> _Task to carry out_
Starting at the line containing "Task: Delete execution with the trash icon" and ending at the line containing "Given: Click the Open Multiple Files icon", print every line of the material below exactly, both ends included, and stop there.

===== Material for the task

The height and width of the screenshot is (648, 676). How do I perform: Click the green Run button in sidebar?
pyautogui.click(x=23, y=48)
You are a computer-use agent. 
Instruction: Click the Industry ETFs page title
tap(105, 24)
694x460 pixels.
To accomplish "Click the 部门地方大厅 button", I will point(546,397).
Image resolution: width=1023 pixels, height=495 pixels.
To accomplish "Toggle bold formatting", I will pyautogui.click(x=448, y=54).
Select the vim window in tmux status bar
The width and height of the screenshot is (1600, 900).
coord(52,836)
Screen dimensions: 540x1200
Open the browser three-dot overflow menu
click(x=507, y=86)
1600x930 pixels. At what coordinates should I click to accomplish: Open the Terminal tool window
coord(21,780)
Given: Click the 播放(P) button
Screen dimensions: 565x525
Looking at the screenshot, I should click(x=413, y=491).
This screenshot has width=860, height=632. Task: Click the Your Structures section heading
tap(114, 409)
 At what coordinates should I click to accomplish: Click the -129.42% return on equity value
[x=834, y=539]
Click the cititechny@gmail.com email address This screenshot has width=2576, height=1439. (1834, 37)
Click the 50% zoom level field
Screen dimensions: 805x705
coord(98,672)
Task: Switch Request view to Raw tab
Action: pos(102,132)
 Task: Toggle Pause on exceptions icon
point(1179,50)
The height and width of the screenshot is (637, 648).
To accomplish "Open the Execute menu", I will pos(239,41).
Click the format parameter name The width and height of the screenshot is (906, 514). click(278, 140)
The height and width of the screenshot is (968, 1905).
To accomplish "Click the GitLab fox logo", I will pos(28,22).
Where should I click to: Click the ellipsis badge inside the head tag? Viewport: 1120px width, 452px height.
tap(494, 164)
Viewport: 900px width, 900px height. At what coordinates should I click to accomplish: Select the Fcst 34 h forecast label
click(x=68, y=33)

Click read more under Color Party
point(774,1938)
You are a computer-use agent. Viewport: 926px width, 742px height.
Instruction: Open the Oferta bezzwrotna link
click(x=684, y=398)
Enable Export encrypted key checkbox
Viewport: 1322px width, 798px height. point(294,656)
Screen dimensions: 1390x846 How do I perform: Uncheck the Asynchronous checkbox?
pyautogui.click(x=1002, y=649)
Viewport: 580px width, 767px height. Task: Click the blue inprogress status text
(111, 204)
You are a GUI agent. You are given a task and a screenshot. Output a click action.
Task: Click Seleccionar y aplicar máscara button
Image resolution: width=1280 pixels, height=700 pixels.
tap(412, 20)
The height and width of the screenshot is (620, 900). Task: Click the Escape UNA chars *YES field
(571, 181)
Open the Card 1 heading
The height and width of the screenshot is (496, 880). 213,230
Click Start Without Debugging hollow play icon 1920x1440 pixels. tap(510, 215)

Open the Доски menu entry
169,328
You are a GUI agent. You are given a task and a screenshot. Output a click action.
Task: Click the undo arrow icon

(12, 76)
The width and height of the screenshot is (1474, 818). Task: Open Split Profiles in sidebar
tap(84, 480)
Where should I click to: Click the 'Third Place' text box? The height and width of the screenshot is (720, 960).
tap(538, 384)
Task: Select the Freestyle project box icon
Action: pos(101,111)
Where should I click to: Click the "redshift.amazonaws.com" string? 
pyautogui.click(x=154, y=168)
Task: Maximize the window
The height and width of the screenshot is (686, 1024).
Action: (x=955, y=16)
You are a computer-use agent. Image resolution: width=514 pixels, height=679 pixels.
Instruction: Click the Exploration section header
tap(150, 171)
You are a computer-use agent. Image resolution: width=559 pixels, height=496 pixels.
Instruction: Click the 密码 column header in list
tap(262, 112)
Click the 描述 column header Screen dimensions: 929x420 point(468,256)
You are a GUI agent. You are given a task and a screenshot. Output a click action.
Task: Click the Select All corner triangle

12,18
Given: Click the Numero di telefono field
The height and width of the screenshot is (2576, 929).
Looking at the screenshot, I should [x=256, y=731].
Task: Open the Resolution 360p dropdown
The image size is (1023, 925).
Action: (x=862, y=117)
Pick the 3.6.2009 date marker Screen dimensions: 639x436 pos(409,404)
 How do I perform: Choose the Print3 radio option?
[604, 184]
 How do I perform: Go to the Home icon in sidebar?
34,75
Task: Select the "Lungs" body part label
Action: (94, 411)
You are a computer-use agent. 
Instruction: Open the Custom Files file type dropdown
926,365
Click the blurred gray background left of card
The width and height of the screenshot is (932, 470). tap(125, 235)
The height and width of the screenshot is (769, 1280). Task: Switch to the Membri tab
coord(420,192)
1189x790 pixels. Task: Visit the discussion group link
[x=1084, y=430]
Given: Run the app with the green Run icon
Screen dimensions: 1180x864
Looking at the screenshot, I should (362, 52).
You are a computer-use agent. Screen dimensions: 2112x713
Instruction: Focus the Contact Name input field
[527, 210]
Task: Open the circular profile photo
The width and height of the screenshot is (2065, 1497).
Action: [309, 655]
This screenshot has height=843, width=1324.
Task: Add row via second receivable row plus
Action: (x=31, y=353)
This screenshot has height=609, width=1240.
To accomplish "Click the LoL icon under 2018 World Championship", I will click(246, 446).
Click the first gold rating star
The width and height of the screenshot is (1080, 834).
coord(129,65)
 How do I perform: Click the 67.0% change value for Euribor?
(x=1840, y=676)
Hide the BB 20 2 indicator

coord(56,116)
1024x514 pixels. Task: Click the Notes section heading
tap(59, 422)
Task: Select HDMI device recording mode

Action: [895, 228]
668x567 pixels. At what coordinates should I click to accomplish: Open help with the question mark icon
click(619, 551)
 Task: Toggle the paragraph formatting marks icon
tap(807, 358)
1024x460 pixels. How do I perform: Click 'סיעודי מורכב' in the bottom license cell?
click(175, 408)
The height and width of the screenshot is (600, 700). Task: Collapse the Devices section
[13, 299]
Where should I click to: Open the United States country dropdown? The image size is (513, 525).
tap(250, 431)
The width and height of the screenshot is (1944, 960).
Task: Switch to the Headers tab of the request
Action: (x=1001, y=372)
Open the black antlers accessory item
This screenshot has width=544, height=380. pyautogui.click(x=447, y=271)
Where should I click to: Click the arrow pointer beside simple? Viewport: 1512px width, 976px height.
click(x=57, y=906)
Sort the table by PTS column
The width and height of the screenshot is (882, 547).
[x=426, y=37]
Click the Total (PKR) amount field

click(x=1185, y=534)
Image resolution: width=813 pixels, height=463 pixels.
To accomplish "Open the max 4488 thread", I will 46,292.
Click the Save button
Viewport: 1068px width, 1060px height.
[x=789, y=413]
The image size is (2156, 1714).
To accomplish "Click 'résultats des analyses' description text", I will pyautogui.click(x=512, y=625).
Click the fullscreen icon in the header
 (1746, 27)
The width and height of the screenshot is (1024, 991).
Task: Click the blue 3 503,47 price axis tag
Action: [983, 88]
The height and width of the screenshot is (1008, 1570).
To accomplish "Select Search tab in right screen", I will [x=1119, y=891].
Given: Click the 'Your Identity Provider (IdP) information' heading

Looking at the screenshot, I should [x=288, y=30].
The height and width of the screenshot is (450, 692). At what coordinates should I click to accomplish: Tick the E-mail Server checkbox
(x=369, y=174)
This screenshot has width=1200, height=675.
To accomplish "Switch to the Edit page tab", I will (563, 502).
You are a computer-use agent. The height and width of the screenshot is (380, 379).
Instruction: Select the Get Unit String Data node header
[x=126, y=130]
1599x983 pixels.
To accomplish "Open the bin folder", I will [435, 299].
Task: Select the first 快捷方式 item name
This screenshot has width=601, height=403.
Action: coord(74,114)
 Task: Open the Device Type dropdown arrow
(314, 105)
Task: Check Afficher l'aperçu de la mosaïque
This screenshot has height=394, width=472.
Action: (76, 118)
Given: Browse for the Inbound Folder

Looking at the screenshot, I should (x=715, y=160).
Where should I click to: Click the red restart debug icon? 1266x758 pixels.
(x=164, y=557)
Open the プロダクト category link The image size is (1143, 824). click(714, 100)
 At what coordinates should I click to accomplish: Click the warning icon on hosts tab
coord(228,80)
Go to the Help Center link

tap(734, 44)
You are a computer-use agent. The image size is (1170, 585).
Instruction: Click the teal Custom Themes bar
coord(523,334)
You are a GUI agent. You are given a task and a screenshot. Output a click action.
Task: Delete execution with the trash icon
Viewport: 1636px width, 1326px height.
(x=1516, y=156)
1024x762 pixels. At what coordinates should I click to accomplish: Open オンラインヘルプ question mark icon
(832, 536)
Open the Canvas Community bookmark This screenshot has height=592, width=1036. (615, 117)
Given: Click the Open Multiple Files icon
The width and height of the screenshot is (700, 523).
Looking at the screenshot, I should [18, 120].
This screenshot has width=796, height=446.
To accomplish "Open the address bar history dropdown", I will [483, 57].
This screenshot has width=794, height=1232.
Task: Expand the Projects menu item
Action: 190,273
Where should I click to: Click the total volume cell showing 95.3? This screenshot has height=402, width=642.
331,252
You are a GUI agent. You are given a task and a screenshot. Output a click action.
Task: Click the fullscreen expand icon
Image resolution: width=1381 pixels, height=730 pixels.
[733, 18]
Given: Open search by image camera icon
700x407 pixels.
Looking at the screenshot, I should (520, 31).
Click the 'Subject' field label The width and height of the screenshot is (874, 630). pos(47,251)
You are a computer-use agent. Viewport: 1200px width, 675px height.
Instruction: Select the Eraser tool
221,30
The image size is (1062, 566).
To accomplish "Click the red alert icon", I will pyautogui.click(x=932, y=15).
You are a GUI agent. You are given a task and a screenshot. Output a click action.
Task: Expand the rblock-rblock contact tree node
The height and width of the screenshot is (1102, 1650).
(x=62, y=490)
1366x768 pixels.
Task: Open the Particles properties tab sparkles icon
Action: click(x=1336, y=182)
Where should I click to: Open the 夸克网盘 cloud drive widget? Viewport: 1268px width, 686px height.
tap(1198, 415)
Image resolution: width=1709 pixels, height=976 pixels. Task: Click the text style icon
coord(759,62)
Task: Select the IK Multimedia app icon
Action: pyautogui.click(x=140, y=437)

==========

> _Answer space_
Task: Delete execution with the trash icon
Viewport: 1636px width, 1326px height.
(x=1516, y=156)
1024x762 pixels. At what coordinates should I click to accomplish: Open オンラインヘルプ question mark icon
(832, 536)
Open the Canvas Community bookmark This screenshot has height=592, width=1036. (615, 117)
Given: Click the Open Multiple Files icon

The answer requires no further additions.